> _Brief_:
Having located "You are a computer-use agent.", write out its line and the remaining lines of the material exactly, the last one included, but not the pictures.
━━━ Records to use ━━━
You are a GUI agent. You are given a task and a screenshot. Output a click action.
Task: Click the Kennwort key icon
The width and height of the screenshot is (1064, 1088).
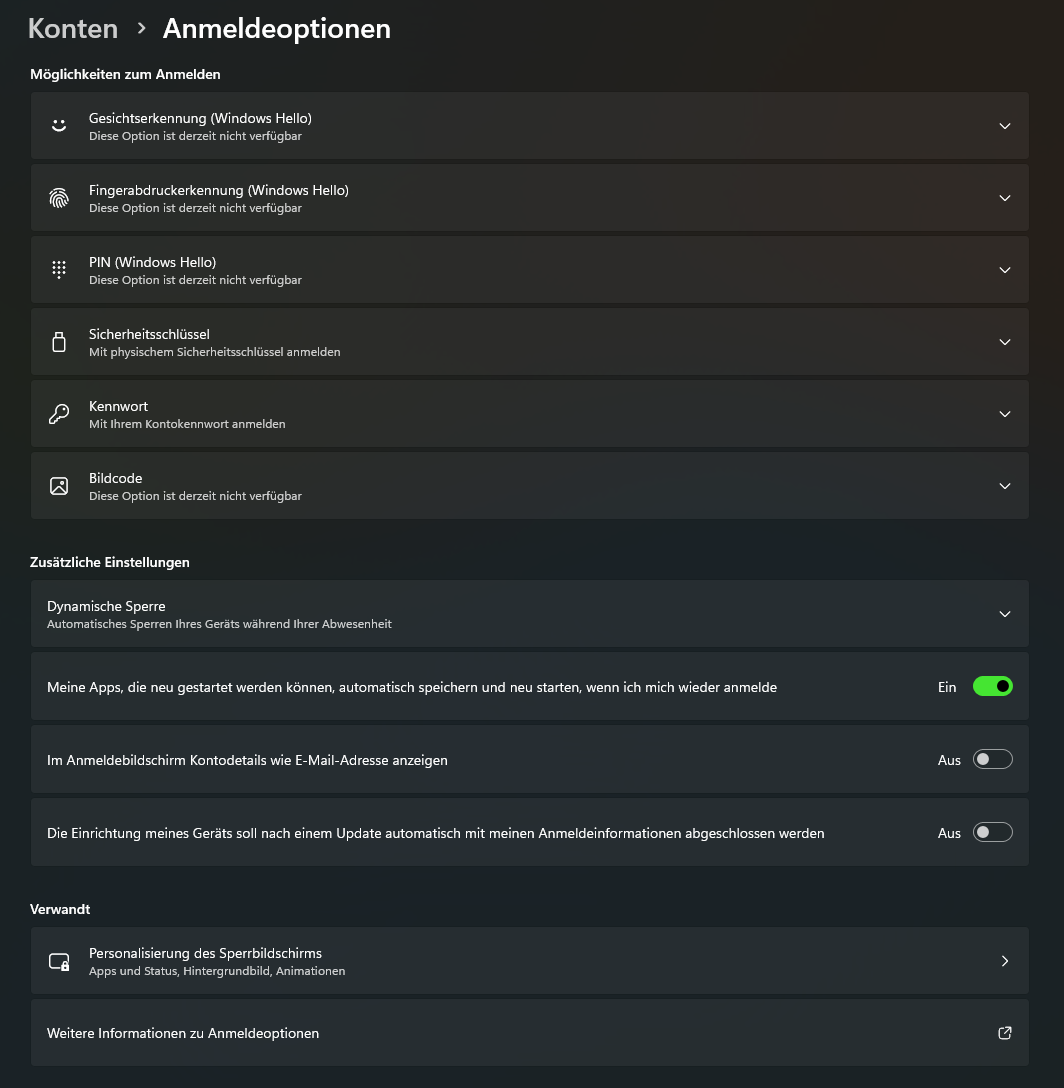[x=59, y=414]
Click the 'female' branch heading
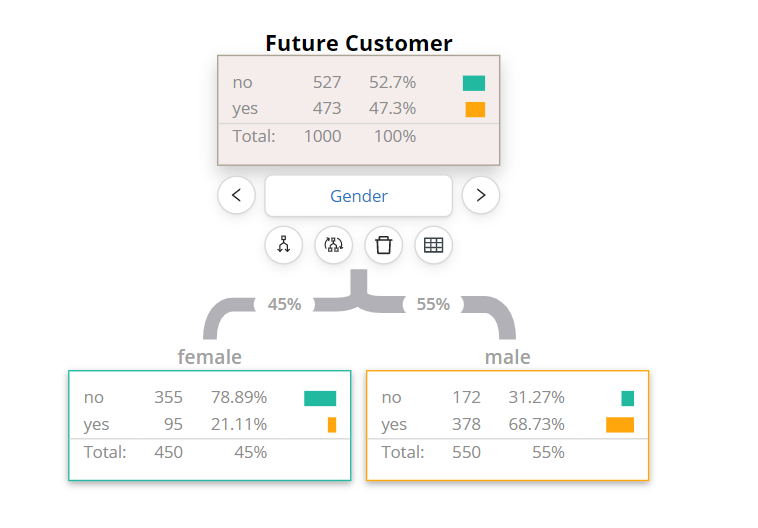This screenshot has width=758, height=528. [x=209, y=357]
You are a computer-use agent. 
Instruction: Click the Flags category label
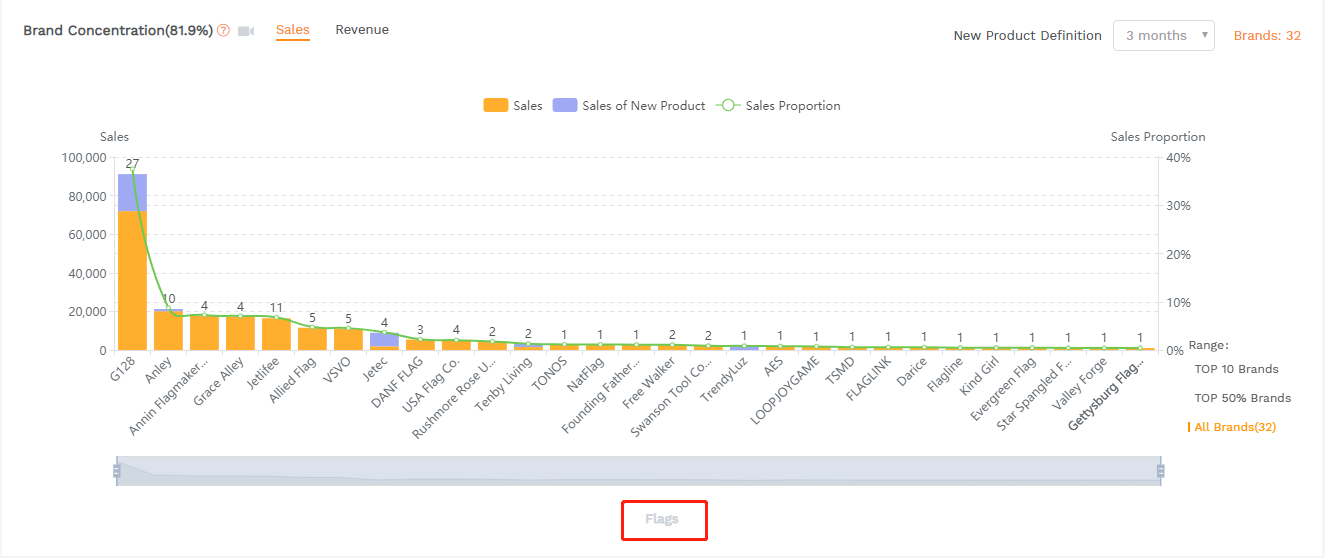point(662,519)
━━━
> _Solution to this exercise_:
You are a computer-use agent. 
Instruction: Click the Flags category label
point(662,519)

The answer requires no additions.